Abbreviations: CI, confidence interval; CSTE, Council of State and Territorial Epidemiologists; DNC, did not calculate due to insufficient sample size of exposed; HUS, hemolytic uremic syndrome; OR, odds ratio; TMP-SMX, trimethoprim-sulfamethoxazole

In sensitivity analyses, imputing the values of cases whose charts reported antibiotic use but did not indicate if use was before the reference date produced the same trend among definitions (Appendix, Table A.1). The association was strongest using the age-focused definition, followed by hospital diagnosis, and the hematology-focused and CSTE definitions. Restricting the analysis to cases with bloody diarrhea yielded results similar to those in the primary analysis (Appendix, Table A.2). Specifically, the point estimates for all except the CSTE definition increased modestly (e.g. from 1.94 to 2.09 for hospital diagnosis). Using the CSTE definition decreased the OR from 1.57 to 1.50. Restricting the analysis to cases who did not receive antibiotics prior to hospitalization, point estimates were attenuated, with the largest difference observed for hospital diagnosis, from 1.94 to 1.58 (Appendix, Table A.2).

DISCUSSION

We found that the strength of the association between antibiotic treatment and HUS varies with the definition of HUS applied, though there is substantial overlap among confidence intervals. Notably, each definition yielded an effect estimate in the direction of increased HUS risk after having received antibiotics. The variation in effect sizes was modest, and all effect sizes were within clinically meaningful ranges. However, 95% confidence intervals for the CSTE and hematology-focused definitions did not exclude 1.0. The greatest estimate, using the agefocused definition, was 2.29, corresponding to a 129% increase in HUS risk when antibiotics are given. In other words, assuming an HUS prevalence of 15–18% typical among children infected with E. coli O157:H7 (Karch et al., 2005; Klein et al., 2002), for every 6–7 cases given antibiotics, one excess HUS case will result. This number needed to treat to cause harm (i.e. HUS) slightly exceeds that reported by Wong, et al (2012).

Overall, infected adults received antibiotics more frequently than did infected children. This striking difference could reflect that most E. coli O157:H7 and HUS research has focused on pediatric populations, which is appropriate given the much greater incidence of E. coli O157:H7 infections and HUS in this age group. Interestingly, there were inter-annual fluctuations in antibiotic use in both age groups. Our study also provides an opportunity to examine secular changes in antibiotic selection relative to United States cohorts from the 1990s and early 2000s. For example, in an earlier study of 259 children under age 10 infected with E. coli O157:H7, trimethoprim-sulfamethoxazole was used in 9 cases (25% of those receiving antibiotics) and metronidazole was used in only 3 (Wong et al., 2012). A study of E. coli O157:H7 cases <20 years-old reported sulfonamide use in 16% of controls and nitroimidazoles in only 2% (Smith et al., 2012). Trimethoprim-sulfamethoxazole, the only sulfonamidecontaining antibiotic we documented in this cohort, was administered to only 2 of the 32 antibiotic-receiving cases <20 years-old and to none of those under age 10. Conversely, nitroimidazoles (primarily metronidazole) were administered to 16 cases <20-years-old and 4 of the 13 antibiotic-receiving cases <10 years-old.

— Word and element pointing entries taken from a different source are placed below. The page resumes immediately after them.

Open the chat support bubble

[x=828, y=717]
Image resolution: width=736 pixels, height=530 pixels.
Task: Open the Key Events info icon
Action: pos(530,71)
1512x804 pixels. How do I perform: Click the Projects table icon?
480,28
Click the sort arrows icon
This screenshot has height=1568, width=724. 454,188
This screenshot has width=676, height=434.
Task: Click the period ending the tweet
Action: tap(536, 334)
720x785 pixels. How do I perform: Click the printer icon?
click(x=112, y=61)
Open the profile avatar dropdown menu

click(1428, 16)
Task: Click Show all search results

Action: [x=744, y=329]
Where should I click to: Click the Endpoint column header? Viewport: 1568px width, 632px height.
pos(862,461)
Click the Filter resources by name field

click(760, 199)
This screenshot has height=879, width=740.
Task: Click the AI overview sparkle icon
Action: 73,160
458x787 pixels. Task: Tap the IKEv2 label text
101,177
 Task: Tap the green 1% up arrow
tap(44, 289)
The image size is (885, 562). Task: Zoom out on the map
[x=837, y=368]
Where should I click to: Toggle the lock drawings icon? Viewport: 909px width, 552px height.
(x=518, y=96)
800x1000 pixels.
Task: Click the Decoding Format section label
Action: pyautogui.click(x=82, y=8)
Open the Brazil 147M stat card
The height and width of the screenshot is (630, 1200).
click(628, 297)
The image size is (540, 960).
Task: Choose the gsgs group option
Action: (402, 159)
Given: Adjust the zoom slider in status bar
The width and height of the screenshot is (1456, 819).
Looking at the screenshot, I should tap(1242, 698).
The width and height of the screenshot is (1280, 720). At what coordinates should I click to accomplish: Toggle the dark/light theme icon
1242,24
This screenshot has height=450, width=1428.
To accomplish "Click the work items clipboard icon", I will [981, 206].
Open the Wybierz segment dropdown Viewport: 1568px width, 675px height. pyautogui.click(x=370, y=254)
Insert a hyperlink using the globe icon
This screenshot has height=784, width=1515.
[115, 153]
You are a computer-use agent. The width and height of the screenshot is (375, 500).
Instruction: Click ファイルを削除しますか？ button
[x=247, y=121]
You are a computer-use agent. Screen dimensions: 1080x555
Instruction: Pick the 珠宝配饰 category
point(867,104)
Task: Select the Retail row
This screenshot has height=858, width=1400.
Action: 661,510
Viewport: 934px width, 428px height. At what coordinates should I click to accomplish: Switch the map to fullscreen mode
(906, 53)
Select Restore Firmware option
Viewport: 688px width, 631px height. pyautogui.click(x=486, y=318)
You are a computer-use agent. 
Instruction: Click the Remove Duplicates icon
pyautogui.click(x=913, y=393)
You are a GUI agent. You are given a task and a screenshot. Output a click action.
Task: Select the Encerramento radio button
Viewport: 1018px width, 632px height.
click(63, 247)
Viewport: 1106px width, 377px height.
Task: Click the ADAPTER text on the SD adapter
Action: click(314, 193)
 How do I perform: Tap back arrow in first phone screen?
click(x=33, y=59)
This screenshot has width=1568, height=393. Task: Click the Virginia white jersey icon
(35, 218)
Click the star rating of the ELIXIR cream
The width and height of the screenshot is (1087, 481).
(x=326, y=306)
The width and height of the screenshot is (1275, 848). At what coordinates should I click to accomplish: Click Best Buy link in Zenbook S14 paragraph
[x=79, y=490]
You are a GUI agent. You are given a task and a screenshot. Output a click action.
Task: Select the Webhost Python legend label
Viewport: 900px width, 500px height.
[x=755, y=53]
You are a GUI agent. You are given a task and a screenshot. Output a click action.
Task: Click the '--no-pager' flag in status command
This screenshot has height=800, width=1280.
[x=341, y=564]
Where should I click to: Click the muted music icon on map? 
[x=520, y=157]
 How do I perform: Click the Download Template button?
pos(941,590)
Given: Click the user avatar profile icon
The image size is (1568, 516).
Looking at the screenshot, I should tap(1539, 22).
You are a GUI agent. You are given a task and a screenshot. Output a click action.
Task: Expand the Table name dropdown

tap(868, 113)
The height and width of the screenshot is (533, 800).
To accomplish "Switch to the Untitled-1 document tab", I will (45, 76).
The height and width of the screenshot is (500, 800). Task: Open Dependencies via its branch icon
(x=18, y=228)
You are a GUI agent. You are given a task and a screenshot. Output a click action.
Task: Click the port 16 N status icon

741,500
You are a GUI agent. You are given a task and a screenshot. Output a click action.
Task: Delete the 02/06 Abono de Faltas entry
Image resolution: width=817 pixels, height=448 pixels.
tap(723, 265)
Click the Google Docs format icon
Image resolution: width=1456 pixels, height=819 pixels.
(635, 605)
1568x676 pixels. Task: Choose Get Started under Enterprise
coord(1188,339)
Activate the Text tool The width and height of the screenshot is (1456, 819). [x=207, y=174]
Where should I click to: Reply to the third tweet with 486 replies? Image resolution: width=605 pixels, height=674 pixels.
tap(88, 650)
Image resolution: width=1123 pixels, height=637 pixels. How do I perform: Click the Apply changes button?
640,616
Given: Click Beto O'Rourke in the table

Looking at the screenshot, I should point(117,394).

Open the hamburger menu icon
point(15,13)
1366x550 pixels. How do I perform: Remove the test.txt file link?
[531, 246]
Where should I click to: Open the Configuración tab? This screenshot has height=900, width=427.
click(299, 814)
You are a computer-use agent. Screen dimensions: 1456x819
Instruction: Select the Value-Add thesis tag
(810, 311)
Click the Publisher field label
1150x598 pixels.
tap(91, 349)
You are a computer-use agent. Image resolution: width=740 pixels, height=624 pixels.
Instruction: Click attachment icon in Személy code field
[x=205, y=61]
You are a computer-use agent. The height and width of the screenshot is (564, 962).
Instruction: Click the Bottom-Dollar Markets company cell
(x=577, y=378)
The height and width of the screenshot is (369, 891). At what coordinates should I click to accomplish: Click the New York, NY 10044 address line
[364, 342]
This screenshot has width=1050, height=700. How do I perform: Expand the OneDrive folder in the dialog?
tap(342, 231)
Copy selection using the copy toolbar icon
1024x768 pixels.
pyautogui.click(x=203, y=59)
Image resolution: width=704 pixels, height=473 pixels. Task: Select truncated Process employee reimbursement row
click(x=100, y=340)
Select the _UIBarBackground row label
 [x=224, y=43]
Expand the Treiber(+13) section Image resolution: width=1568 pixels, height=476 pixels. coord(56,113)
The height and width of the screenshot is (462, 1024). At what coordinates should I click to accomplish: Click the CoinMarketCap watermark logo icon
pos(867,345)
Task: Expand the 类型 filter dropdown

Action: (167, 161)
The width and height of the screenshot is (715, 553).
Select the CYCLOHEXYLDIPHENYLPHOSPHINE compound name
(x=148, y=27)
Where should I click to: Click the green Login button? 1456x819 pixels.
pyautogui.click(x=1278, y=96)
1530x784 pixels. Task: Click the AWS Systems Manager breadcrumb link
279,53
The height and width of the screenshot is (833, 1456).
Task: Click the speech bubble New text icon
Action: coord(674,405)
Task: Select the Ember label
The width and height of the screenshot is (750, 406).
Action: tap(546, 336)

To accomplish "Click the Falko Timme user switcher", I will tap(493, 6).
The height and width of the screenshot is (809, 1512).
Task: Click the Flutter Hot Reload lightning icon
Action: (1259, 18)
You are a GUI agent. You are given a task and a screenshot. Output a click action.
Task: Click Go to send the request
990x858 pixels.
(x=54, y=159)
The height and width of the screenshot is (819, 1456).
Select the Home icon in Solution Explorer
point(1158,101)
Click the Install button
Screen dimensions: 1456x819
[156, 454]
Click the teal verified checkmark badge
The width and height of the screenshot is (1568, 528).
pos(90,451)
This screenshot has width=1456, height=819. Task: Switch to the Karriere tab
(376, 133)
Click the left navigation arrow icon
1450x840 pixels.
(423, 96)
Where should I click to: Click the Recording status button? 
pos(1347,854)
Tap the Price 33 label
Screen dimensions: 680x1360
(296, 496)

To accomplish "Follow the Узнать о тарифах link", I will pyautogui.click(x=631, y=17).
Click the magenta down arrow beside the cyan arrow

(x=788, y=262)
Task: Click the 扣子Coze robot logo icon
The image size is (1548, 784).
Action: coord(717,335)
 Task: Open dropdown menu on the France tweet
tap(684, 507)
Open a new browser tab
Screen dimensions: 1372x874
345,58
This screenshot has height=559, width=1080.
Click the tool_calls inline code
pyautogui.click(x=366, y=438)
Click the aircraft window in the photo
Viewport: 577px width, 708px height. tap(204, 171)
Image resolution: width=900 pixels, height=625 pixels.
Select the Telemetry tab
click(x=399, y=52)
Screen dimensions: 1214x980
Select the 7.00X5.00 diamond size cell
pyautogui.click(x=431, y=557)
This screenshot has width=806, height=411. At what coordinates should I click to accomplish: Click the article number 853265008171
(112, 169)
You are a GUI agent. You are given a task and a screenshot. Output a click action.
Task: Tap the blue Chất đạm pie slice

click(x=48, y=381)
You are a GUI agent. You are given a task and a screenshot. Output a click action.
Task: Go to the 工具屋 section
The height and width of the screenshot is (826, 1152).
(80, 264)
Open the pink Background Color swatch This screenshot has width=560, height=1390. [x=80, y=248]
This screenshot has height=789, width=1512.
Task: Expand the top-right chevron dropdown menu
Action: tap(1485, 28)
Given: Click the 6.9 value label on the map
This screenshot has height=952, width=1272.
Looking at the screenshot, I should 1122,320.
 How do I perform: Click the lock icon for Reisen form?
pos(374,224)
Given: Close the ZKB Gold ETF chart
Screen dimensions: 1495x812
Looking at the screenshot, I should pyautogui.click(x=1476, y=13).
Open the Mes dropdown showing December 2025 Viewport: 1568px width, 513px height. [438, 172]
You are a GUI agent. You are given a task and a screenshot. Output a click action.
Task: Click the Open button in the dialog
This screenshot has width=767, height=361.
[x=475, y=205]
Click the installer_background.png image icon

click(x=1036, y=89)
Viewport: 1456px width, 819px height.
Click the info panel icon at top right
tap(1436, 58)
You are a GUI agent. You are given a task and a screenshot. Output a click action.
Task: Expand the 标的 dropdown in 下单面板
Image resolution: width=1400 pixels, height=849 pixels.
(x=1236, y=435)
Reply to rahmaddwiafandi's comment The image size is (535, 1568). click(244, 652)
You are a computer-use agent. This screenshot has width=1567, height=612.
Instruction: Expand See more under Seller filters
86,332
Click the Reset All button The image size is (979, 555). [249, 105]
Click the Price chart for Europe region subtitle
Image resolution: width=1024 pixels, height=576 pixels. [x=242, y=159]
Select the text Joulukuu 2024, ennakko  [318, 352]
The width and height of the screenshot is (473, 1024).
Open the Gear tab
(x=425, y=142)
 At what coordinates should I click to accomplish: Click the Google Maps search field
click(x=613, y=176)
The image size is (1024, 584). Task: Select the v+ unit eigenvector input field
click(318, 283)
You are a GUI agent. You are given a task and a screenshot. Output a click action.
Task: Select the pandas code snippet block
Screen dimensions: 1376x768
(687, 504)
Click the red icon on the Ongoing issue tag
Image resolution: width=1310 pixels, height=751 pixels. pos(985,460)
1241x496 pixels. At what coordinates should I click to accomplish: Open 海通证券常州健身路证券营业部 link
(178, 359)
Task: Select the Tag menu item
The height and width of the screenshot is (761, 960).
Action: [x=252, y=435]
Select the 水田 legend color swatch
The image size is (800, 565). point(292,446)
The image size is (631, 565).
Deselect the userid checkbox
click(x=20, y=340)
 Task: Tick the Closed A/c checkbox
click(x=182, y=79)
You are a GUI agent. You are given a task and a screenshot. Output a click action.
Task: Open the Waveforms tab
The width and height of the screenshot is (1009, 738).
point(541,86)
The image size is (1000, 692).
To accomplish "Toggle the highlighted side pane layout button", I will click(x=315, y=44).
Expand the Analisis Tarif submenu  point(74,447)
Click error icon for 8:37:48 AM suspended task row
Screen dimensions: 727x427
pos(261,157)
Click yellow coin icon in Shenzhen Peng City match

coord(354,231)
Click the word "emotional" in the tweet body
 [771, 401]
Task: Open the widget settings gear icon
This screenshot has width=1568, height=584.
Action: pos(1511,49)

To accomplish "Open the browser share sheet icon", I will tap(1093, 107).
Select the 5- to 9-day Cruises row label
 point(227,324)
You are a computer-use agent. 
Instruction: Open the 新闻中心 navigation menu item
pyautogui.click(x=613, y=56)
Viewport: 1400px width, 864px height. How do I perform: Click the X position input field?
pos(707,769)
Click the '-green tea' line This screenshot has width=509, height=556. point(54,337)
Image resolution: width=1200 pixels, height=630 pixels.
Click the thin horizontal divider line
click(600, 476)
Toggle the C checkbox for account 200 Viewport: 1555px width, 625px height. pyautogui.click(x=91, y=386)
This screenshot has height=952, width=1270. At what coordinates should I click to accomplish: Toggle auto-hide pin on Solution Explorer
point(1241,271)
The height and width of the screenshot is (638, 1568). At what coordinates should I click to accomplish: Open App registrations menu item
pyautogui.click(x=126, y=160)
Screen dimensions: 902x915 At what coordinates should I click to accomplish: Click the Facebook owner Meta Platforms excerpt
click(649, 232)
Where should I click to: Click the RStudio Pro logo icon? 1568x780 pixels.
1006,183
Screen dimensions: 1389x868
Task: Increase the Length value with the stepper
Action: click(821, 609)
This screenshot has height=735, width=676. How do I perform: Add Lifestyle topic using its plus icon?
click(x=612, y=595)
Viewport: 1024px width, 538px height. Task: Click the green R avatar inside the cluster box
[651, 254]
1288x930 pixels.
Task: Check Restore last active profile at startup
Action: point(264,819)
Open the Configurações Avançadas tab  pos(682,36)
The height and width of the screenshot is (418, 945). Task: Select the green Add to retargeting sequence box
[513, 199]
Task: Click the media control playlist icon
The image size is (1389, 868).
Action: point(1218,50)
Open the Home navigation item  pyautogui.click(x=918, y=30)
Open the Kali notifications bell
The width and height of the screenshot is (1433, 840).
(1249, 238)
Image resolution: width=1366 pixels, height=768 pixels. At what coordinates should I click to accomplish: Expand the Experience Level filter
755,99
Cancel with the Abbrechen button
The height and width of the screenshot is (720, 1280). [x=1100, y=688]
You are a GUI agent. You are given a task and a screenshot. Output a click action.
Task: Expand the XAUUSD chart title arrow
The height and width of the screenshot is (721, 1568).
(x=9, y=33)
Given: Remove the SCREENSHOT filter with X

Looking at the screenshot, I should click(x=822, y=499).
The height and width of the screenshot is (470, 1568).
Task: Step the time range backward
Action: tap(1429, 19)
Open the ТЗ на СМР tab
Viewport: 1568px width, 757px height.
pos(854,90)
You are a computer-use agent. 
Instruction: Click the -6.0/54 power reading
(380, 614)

For all antibiotic classes, risk estimates were in the direction of an increased likelihood of developing HUS after receipt of antibiotics. While confidence intervals were wide, barring a definitive conclusion that specific classes are harmful, we found no suggestion of a protective effect for any class. The strongest effect was observed for β-lactam antibiotics using the agefocused definition (OR 2.87), similar to the odds ratio of 4.3 for β-lactams reported by Smith et al. (2012). Studies of the Shiga toxin-producing and enteroaggregative O104:H4 outbreak strain have renewed interest in azithromycin as a potential treatment (Nitschke et al., 2012). Though macrolides (100% azithromycin) were not used frequently in our study, 1 to 3 of the 10 cases receiving them progressed to HUS, depending on definition. The 2 cases with the greatest definition consensus received azithromycin alone. Wong et al. (2012) reported a frequency of 25% HUS among children receiving azithromycin, and Smith et al. (2012) identified azithromycin use in 5% of HUS cases vs. 2% of controls, though in no single study was the association statistically significant. Nonetheless, current data fail to exonerate azithromycin as a risk factor for HUS in E. coli O157:H7 infections, and we caution against its use pending further data.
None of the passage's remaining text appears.